I won't pretend the previous paragraph made a whole lot of sense, but I do think Jackson did a good job fleshing out the Kong-Ann relationship. The combination of the latest digital effects and great facial expressions by the Kong model, Andy "Gollum" Serkis, make this a more mutual thing than in '33, which ultimately makes for a more poignant story, especially when it comes to Kong's capture and death.

That said, the remake is bloated, clocking in at three hours and change. But it doesn't need to be trimmed that much. I'd probably cut at least one action scene (involving big bugs) and maybe another. I'd also leave out some of the side stories, most notably the stuff with the ship's first mate and a young crew member. All told, you could probably lose 30 minutes and have a movie that actually seems tight at two-and-a-half hours.

Otherwise, there's not a lot to complain about. Sure, Jack Black as Carl Denham and Adrien Brody as Jack Driscoll -- now a script writer inside of a first mate -- are odd fits and nothing special. Black is hard to take seriously, of course, and Brody is just a bizarre choice given his art-house chops. Also, his character is pretty unbelievable. I'm sorry, but no Neil Simon wannabe is going to be all gung-ho on Skull Island.
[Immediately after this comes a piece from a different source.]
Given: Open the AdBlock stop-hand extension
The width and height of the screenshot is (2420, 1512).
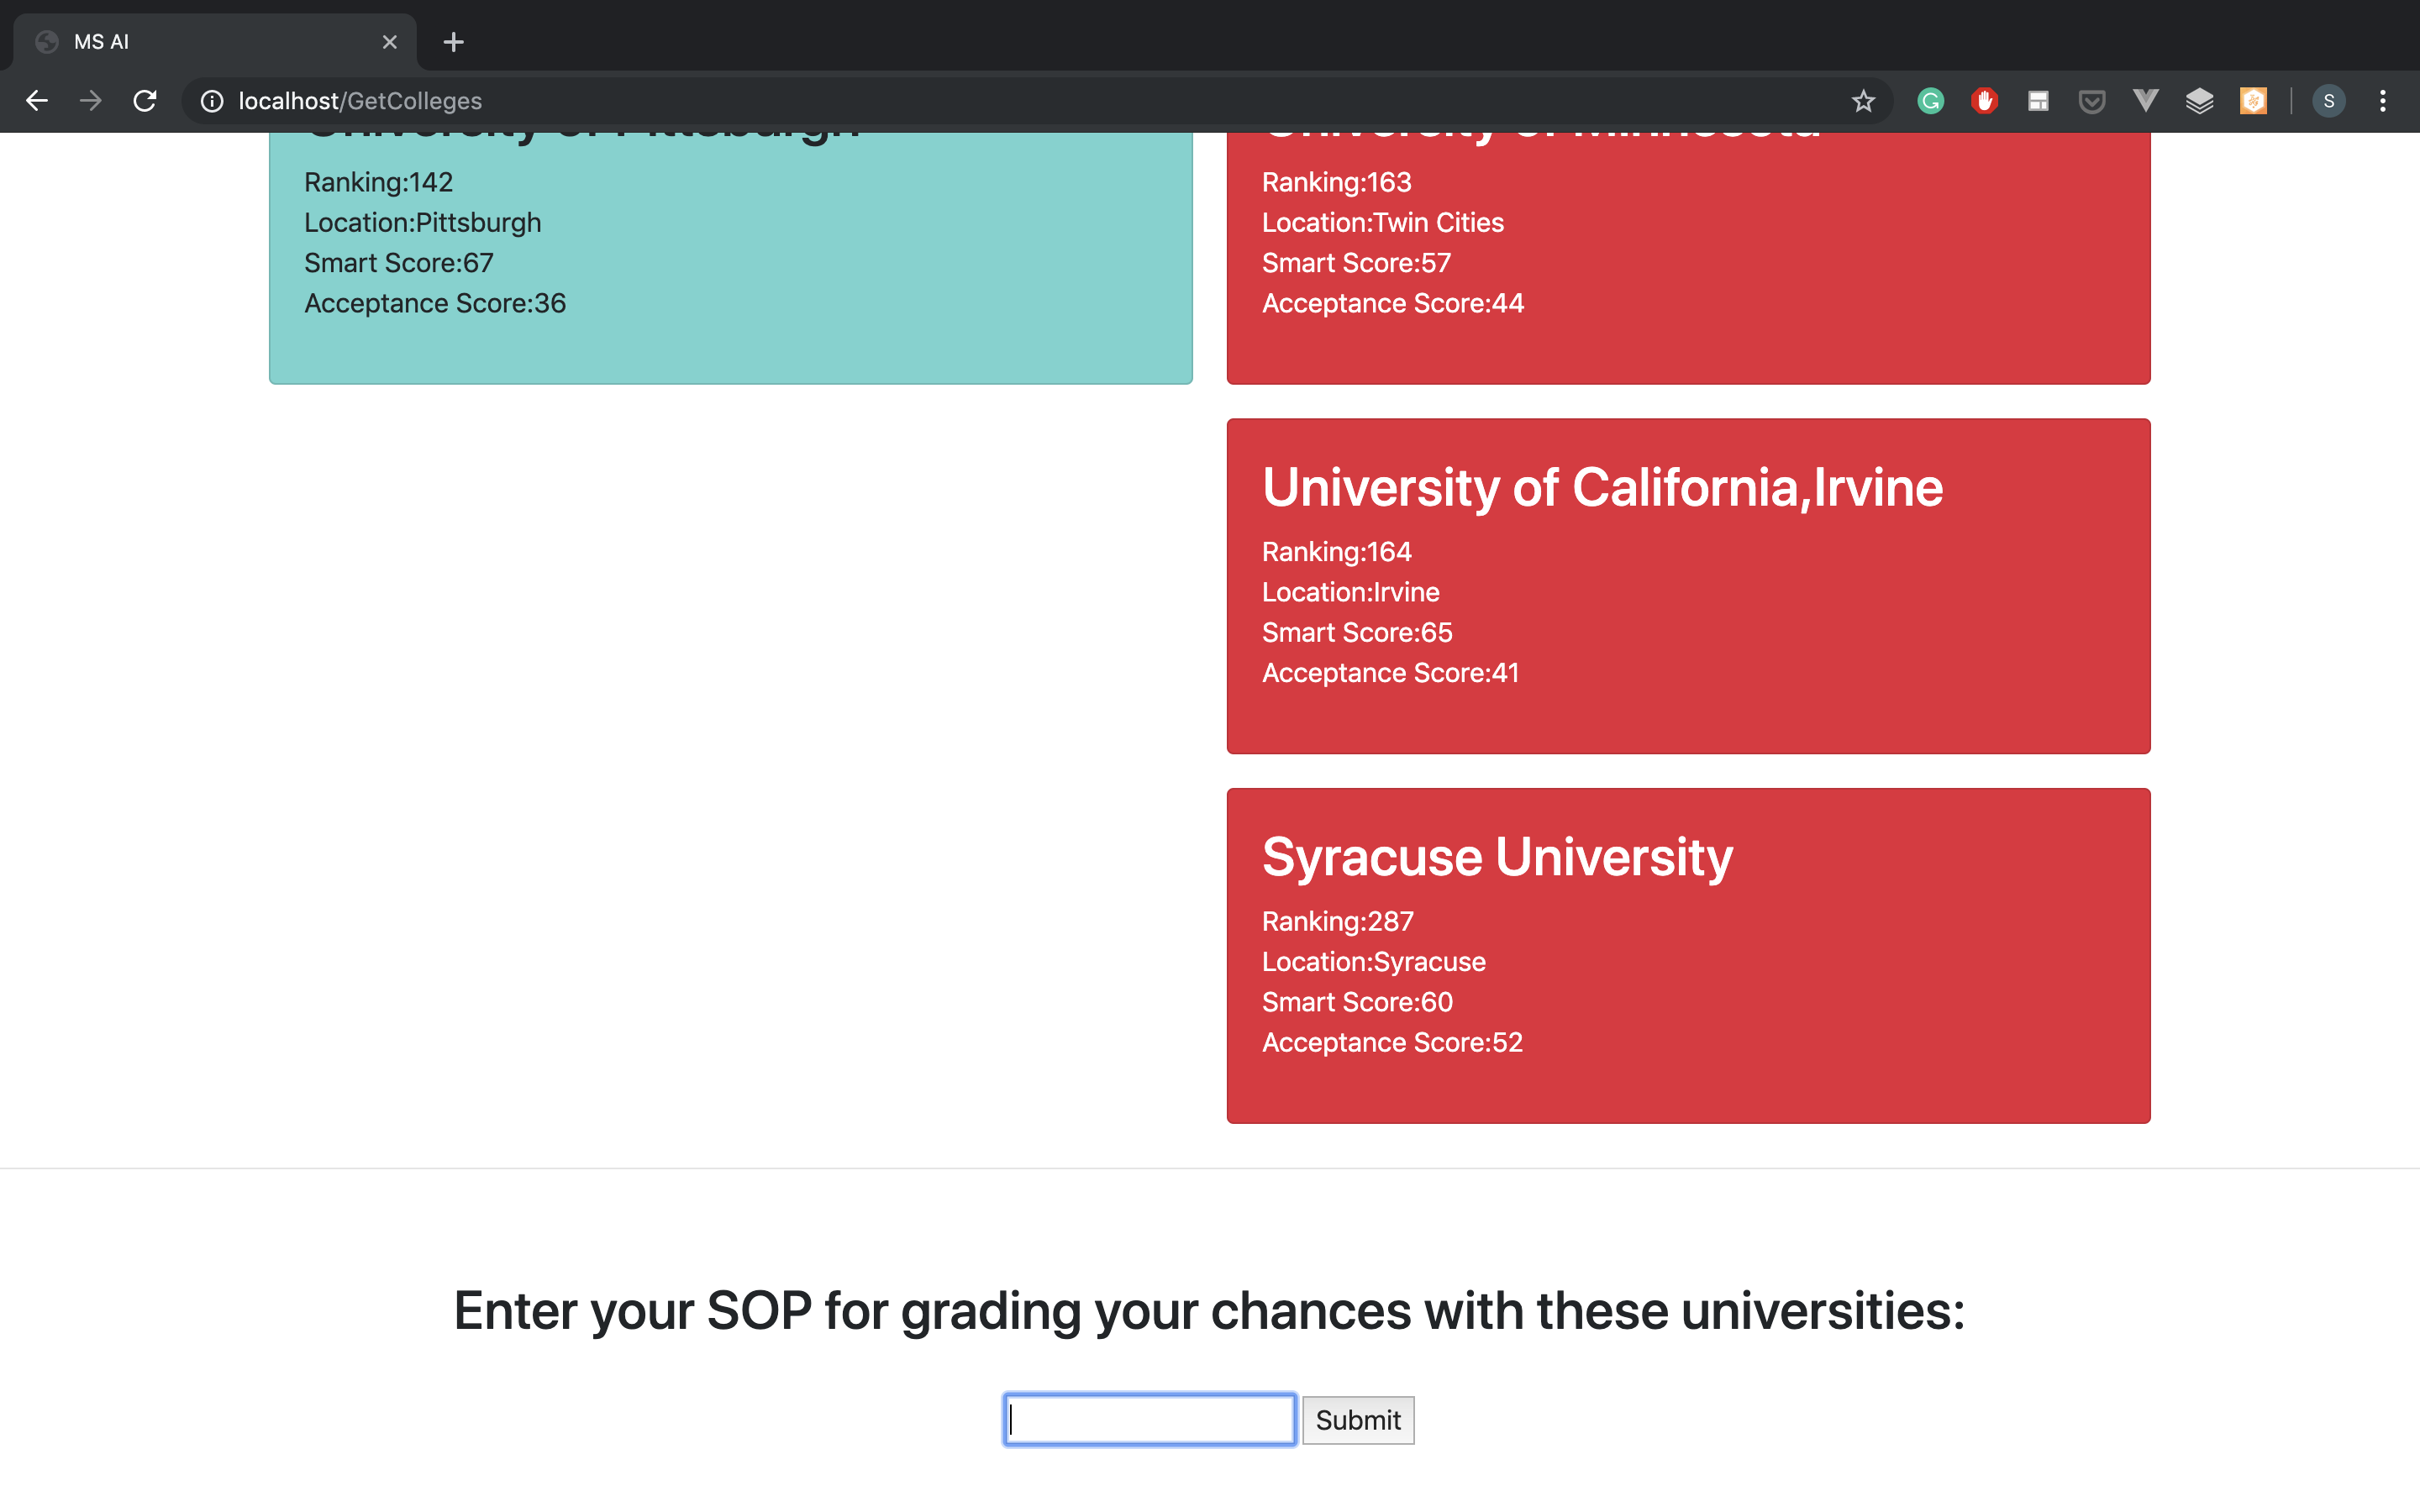Looking at the screenshot, I should pyautogui.click(x=1984, y=101).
Still, that's not why you go see "King Kong, " and Jackson ultimately does a nice job being faithful to the original -- some scenes are identical -- while providing neato effects and new nuances. Of course, if he really wanted to push the envelope, he would have had Ann and Kong settle down on Skull Island. Yeah, let's see how long Kong is interested once she starts bossing him around. "This cave is filthy, you big ape!"


At 10:34 AM, Anonymous Anonymous said...

Here's a fun fact about the spider pit scene. The scene was originally filmed for the 1930s version, but the director was worried it was a little too much for audiences and that it took too much focus off of King Kong. So it was cut from the movie and somewhere along the way, the original piece of film was lost.
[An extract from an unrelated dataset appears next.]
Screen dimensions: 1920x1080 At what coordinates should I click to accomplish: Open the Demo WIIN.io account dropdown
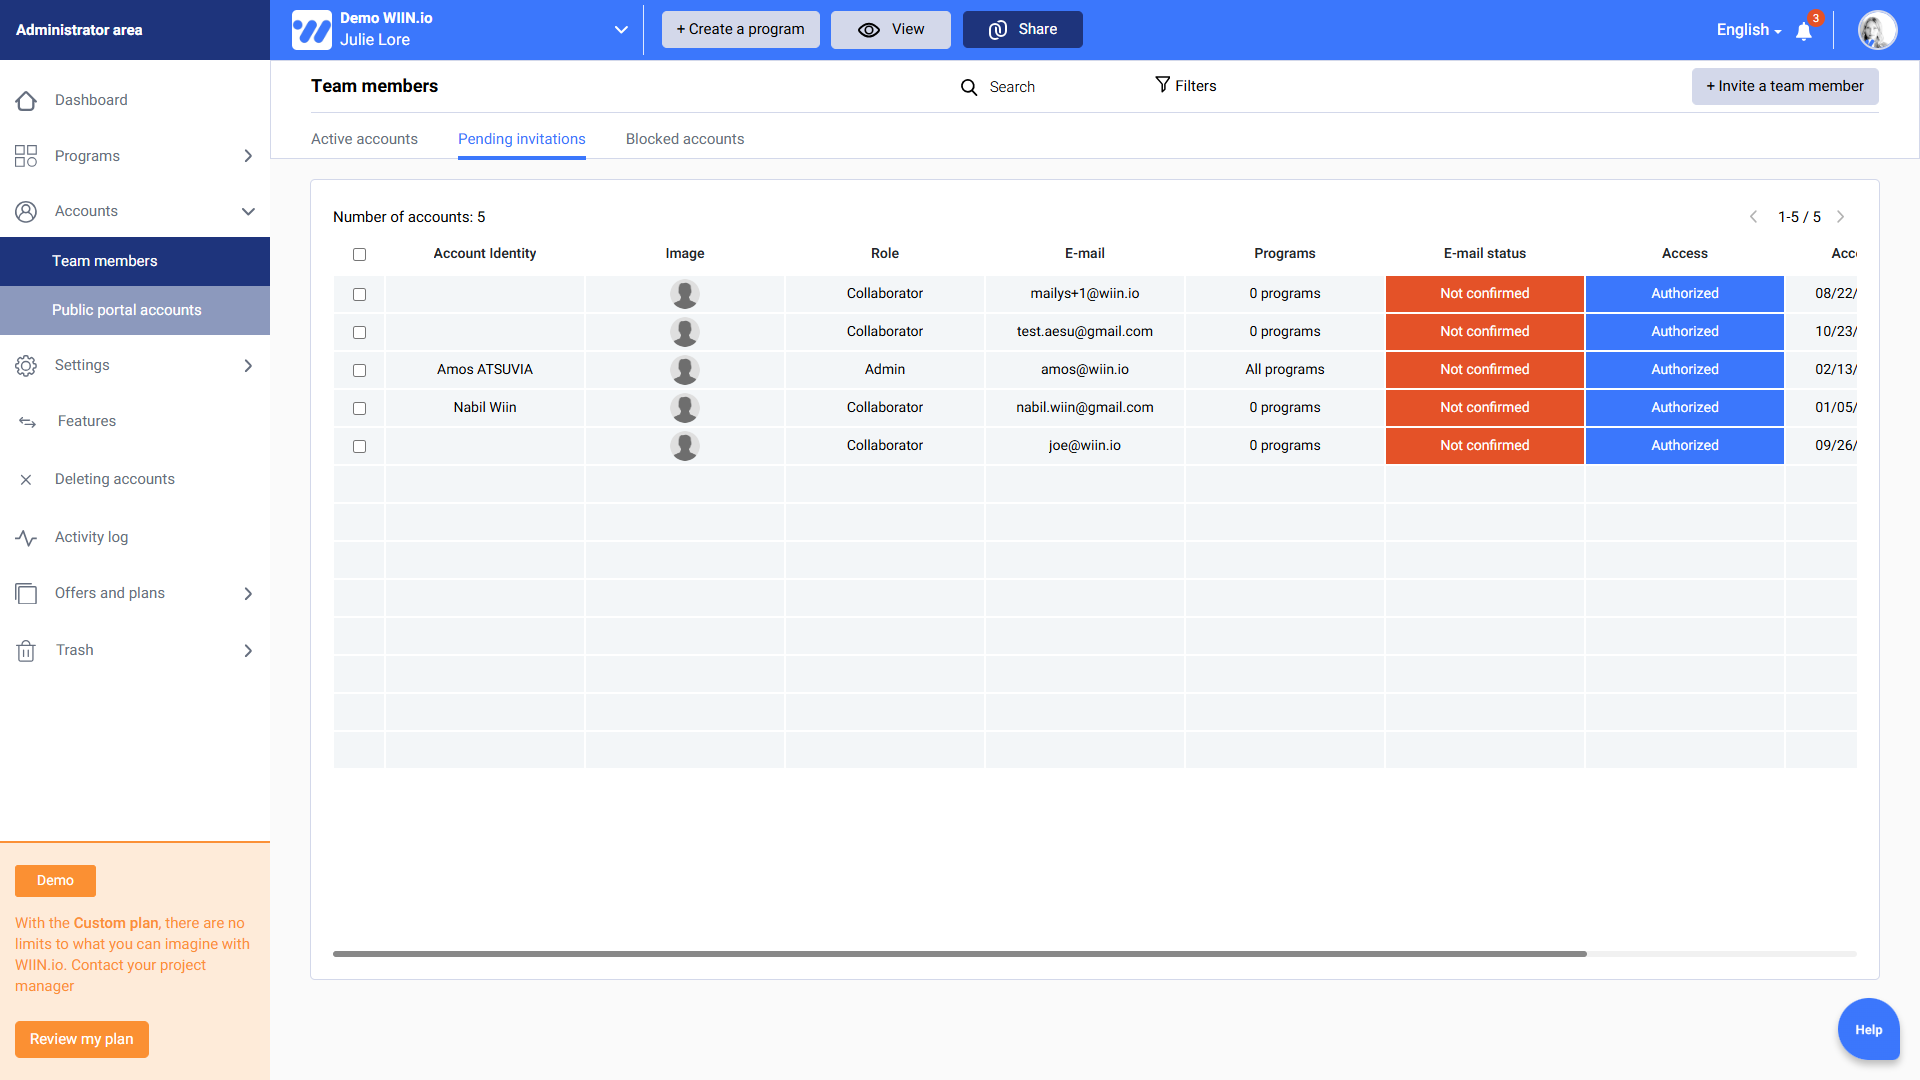[621, 30]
When Jackson decided to remake Kong, he really wanted to include this famous piece of lost film, so he used drawings and storyboards from the original to recreate it.

I think he really should've cut the dinosaur stampede. The special effcts are by far the weakest in the film and it doesn't add much.

At 10:28 PM, Blogger Jefferson said...

I disagree. The stampede has gotten a little flak from critics, but I liked the big guys bumping each other while humans and smaller dinosaurs darted among their legs.

By comparison, the spider pit -- I had read about that scene being cut from the original -- seemed to be just gross-out stuff that delayed the rescue. Also not sure I bought the lead actor guy leading folks back for the rescue.

Other than that, the movie was totally believable.